● **Exercise brief**
Please restate, word for word, the lines below that begin at the one with "Open the Delta" and end at the one with "Given: Click the square". Leave out all other lines.

● **Extracted data**
[Start of section]

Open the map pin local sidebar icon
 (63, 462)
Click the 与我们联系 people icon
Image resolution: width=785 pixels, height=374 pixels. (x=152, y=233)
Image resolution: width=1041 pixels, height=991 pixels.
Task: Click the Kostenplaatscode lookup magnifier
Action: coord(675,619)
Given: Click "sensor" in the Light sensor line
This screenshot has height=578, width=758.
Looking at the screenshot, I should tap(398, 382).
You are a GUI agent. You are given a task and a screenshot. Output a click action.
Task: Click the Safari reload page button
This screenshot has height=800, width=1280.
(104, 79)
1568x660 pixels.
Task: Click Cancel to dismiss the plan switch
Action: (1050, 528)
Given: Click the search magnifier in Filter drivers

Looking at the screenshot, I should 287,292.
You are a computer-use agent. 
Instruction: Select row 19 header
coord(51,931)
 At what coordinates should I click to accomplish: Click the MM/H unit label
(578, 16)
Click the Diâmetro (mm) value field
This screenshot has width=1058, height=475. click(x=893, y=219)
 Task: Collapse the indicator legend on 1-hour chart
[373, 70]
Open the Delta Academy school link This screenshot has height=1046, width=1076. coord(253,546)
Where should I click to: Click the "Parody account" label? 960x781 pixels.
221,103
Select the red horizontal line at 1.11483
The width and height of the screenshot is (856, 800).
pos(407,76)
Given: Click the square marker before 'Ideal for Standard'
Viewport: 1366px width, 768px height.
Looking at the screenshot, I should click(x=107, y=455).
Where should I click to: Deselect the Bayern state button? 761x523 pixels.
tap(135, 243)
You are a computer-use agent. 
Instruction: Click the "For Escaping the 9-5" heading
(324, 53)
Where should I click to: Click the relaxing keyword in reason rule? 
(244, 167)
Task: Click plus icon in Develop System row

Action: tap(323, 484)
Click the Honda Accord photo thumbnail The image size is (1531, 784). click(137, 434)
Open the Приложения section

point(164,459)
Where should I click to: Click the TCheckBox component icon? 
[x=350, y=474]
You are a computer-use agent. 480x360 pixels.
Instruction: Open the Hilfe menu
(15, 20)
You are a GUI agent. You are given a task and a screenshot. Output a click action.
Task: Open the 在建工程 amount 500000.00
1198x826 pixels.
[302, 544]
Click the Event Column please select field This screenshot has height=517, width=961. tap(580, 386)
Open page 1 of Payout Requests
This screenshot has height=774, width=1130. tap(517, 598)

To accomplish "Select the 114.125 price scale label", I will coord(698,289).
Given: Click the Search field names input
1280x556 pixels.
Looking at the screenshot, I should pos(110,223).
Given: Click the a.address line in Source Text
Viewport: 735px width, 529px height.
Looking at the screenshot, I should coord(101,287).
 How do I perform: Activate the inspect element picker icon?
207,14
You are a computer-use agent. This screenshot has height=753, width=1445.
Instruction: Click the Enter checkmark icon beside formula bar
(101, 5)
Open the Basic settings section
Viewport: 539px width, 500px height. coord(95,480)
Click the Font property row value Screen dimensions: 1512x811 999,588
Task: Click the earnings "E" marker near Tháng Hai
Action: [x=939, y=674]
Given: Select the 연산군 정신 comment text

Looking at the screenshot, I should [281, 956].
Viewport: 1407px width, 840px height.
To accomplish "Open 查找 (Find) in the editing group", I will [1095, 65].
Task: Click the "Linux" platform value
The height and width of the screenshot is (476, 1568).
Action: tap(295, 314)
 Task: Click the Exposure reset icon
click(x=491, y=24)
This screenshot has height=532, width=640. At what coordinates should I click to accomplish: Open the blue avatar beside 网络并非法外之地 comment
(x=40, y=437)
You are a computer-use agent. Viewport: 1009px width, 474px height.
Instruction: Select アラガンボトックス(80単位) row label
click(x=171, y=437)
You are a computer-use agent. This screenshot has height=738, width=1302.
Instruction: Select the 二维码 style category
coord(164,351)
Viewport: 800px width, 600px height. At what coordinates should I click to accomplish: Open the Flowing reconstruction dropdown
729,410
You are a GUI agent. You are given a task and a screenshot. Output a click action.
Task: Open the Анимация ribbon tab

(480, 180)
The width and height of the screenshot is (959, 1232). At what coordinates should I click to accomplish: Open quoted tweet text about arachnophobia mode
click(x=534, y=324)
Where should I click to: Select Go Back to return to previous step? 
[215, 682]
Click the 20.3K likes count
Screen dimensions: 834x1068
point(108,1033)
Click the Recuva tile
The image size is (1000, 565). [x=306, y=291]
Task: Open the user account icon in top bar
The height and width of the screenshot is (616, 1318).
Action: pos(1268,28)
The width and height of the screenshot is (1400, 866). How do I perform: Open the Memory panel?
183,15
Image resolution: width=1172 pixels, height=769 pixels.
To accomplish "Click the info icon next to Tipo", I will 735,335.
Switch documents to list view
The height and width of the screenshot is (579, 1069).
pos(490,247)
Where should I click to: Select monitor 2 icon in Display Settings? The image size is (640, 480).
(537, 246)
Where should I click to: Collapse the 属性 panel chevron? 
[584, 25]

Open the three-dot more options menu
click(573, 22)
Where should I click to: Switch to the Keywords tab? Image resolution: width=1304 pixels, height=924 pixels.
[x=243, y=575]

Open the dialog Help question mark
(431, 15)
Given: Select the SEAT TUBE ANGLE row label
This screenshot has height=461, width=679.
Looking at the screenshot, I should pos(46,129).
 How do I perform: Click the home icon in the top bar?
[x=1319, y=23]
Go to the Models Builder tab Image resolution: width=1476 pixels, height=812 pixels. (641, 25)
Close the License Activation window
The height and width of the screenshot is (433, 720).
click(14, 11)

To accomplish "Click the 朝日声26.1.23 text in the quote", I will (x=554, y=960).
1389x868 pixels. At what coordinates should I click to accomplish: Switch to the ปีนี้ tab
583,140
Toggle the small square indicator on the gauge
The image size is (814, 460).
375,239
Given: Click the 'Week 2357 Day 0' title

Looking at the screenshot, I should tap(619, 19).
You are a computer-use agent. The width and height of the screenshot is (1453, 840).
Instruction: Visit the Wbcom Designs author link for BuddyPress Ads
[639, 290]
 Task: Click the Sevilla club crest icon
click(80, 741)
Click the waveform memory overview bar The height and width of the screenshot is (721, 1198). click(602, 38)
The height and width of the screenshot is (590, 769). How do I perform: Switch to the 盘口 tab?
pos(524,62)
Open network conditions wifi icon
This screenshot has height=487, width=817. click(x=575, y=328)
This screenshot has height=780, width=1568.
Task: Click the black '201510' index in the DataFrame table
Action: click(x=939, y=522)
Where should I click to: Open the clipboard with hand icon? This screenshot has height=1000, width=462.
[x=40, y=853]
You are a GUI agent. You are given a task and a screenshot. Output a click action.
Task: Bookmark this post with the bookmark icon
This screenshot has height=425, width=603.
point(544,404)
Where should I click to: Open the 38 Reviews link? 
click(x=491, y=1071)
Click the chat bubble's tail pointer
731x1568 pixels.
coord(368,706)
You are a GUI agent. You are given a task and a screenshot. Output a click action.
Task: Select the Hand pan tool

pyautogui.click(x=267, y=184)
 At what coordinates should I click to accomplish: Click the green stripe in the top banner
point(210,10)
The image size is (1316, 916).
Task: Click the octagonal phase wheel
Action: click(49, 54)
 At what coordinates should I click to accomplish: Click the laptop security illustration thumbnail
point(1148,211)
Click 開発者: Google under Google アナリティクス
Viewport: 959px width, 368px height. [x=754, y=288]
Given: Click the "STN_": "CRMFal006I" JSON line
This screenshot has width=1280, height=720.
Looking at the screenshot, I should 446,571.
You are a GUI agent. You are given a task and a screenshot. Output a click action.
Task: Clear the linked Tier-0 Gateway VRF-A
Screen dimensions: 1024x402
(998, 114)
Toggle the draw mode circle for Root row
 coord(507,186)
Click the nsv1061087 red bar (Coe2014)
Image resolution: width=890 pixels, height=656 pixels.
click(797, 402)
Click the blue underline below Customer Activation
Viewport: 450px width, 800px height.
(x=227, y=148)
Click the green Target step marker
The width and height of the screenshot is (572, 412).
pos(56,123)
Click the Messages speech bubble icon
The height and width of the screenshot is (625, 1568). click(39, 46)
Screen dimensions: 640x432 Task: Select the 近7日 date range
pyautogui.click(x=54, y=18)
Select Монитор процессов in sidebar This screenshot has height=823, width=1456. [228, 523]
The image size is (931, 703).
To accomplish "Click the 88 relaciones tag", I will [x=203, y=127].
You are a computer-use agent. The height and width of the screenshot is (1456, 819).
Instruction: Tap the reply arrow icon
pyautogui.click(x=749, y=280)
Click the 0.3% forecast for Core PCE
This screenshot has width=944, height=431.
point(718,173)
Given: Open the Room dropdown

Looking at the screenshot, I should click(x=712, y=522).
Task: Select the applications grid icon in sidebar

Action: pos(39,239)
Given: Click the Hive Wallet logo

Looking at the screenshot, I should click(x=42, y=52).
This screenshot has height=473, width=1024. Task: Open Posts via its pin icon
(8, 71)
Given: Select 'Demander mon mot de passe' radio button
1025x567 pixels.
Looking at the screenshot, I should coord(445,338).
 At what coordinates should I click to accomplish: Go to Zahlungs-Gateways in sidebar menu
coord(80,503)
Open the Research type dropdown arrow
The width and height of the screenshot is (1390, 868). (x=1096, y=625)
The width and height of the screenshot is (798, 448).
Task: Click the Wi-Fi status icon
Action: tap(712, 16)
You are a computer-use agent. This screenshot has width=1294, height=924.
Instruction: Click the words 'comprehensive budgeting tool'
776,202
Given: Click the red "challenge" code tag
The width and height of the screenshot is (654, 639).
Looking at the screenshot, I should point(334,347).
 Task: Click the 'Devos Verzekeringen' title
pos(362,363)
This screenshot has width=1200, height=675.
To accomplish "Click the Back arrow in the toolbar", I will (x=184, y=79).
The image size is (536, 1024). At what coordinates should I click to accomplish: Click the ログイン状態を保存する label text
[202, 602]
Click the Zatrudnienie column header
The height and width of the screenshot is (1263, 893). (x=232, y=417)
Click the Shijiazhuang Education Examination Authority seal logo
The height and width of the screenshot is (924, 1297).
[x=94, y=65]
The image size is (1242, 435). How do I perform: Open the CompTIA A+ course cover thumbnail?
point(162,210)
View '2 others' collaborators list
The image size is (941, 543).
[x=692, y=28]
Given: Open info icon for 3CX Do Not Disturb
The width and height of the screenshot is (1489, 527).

[End of section]

● **Task response**
Open the Delta Academy school link This screenshot has height=1046, width=1076. coord(253,546)
Where should I click to: Click the "Parody account" label? 960x781 pixels.
221,103
Select the red horizontal line at 1.11483
The width and height of the screenshot is (856, 800).
pos(407,76)
Given: Click the square marker before 'Ideal for Standard'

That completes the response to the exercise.